In a 9V circuit, all the resistors are 20 or 40 kilo Ohms.
Convention says that calcs should therefore be quoted to 1 sig fig, since the volts are the least accuracy.
2 seems better though. Any ideas?
In a circuit where all the resistors have values of either 20 or 40 kilo Ohms, the convention for quoting calculations is to round the final answer to one significant figure. This convention is followed because the accuracy of the voltage (9V) is considered to be the least accurate component in this scenario.
However, using a single significant figure may result in a loss of precision in the final answer. Rounding to two significant figures can provide slightly more accuracy. The choice of whether to use one or two significant figures ultimately depends on the level of precision required for your specific application or analysis.
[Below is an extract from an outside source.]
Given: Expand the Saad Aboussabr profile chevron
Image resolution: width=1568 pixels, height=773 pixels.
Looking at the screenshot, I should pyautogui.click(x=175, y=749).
To calculate the total resistance in this circuit, you need to consider the different possible combinations of resistors. Since you mentioned using either 20 or 40 kilo Ohm resistors, the combinations can be:
1) Two 20 kilo Ohm resistors in series: The total resistance is obtained by simply adding the individual resistances. Therefore, the total resistance would be 20 + 20 = 40 kilo Ohms.
2) Two 40 kilo Ohm resistors in series: Again, the total resistance is obtained by adding the individual resistances, resulting in 40 + 40 = 80 kilo Ohms.
3) One 20 kilo Ohm and one 40 kilo Ohm resistors in series: Similar to the previous cases, the total resistance is determined by adding the resistances. In this case, the total resistance would be 20 + 40 = 60 kilo Ohms.
Keep in mind that these calculations assume the resistors are connected in series. If they are connected in parallel, the calculations would be different.
So, to summarize, the convention suggests rounding calculations to one significant figure due to the least accurate component, which is the voltage. However, using two significant figures may provide slightly more accuracy. The specific choice of the number of significant figures depends on the desired level of precision for your application.